Adams and Messina point out that vegan home cooking, necessitated by a pandemic or not, protests the status quo in several important ways. It enacts climate justice: animal-based foods use about four to 26 times more water and about six to 20 times more fossil fuels than plant-based foods. It fights for social justice: climate change and pollution, largely driven by animal agriculture, affect the people of the Global South significantly more than those living in industrialized nations. Cooking vegan at home fights gender stereotyping: opening vegan home cooking to everyone dispels the gendered ideas that the kitchen is a feminized place and that men need meat. And it fights animal cruelty: eating only plants does not cause animals to become humans’ food. Vegan cooking at home empowers each of us to take personal action, though it does not eliminate the need for broader systemic change.

> Given entries:

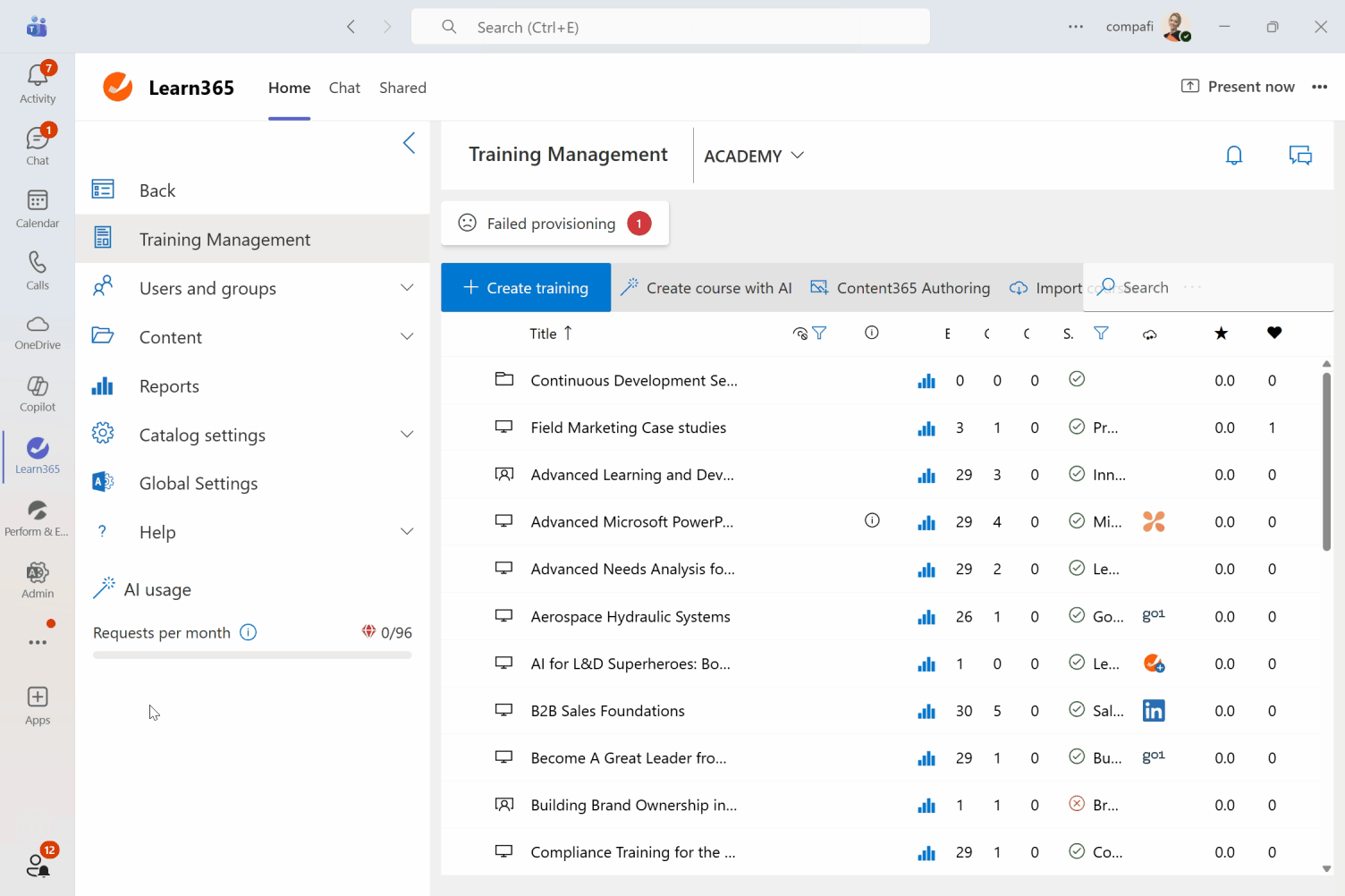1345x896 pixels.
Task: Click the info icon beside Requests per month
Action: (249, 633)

==

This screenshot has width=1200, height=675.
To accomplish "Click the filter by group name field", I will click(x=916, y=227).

> Exercise details:
Revise the passage on vegan home cooking, starting with "Adams and Messina" and going on through "broader systemic change.", and write that part out again with "animal cruelty" replaced by "animal suffering". Neither block of entries has any bearing on what is asked here.

> Answer box:
Adams and Messina point out that vegan home cooking, necessitated by a pandemic or not, protests the status quo in several important ways. It enacts climate justice: animal-based foods use about four to 26 times more water and about six to 20 times more fossil fuels than plant-based foods. It fights for social justice: climate change and pollution, largely driven by animal agriculture, affect the people of the Global South significantly more than those living in industrialized nations. Cooking vegan at home fights gender stereotyping: opening vegan home cooking to everyone dispels the gendered ideas that the kitchen is a feminized place and that men need meat. And it fights animal suffering: eating only plants does not cause animals to become humans’ food. Vegan cooking at home empowers each of us to take personal action, though it does not eliminate the need for broader systemic change.